I bought a 2 pc combo drill and driver pack from home depot that came with a 3rd battery....after trying the insert and remove 20 times (only guidance I got from milwaukee) it still didn't work....I'm going to try this with 1 of my other batteries and see if my 3rd battery just is too dead to charge, I sure hope it works.
Thank you, this sort of worked. My dead battery (which the indicator showed zero bar) when place in the charger, flashed red/green. Then I tied your trick with a good battery (neg to Neg / Pos to Pos) and when I put the bad battery in the charger it went direct to Green. So it did make a difference. I left it on the charger for about an hour or more, it still stayed on green. On the battery itself, the indicator only showed one bar and was flashing red. Another hour, charger is still green and the battery indicator is still showing a single bar, flashing red. Any suggestions or thoughts?
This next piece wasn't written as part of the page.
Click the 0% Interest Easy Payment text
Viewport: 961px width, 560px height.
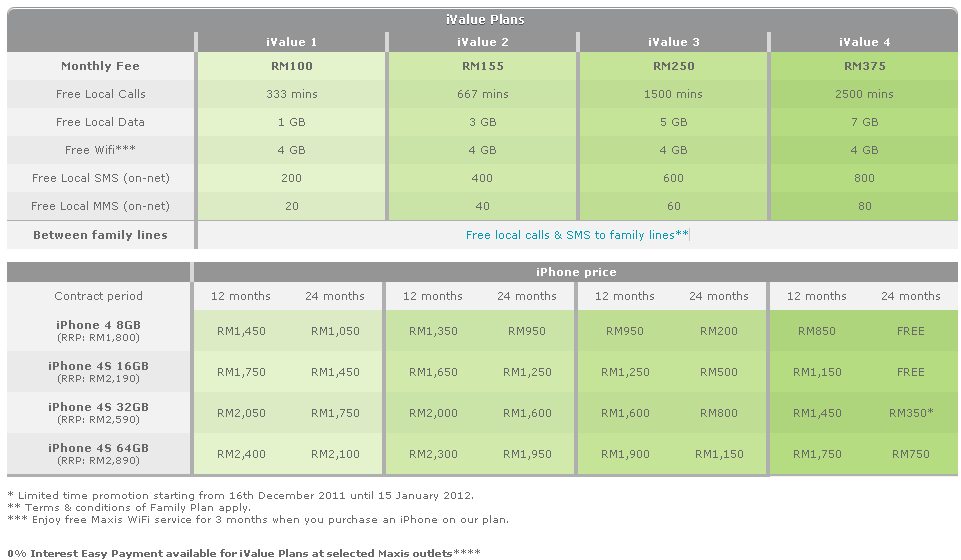240,552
@@AccuracySpeaks um...I have no experience with stuff like this. I'm a 61 year old cat-lady. What should I be careful of? BTW...THANKS SO MUCH FOR RESPONDING!!!😘
@@calonstanni putting too much voltage or amperage into batteries and such can cause some nasty things to occur. If you do things incorrectly, you can have a battery explode or possibly a fire, and you don't want that to occur! I'd ask a friend that is handy for some advice. As far as responding, you're certainly welcome! I'm sorry I can't tell you anything with certainty. Check out a comment below from a viewer that stated that they used a battery tender.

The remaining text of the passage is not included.